# Handling multiple events at the same time



## Zeitzbach (Jan 20, 2015)

How? Any trick?

When more than two people are on the scene, unless they take turn talking, more than one event will take place. This is even more obvious in fight scene especially if it's a 2 v 2 where one side has to constantly interrupt the other side while dealing with their opponent.

How do you tackle this kind of situation? My method doesn't feel appealing enough.

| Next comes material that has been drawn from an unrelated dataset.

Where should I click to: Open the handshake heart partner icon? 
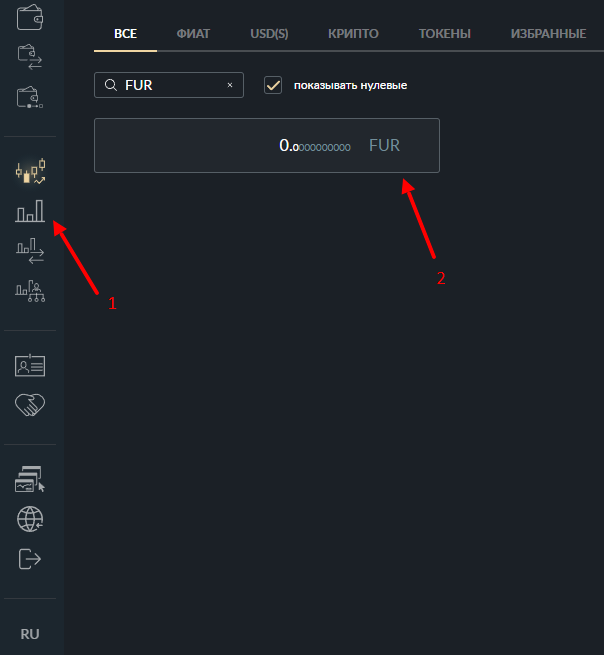[x=30, y=405]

X was fighting Y. X did this. Y did that.
While X and Y were fighting... A and B were also taking it out on each other. A did blah. B did blah.
"A!!!" X shouted having seen A being pushed back. In order to blah, X rushed to blah...
Seeing that X did blah, Y did blah.

It's like a constant "Meanwhile, THen, Meanwhile, Then, ...." and I feel like it won't be good if I just stick to this throughout the whole book. Is there any easier and smoother way to do this?


----------



## Crunchy_Bat (Jan 20, 2015)

The shadow trilogy by brent weeks has a lot of amazing 2v2 writing senarios, I recomend it as a read to pull insparation and example.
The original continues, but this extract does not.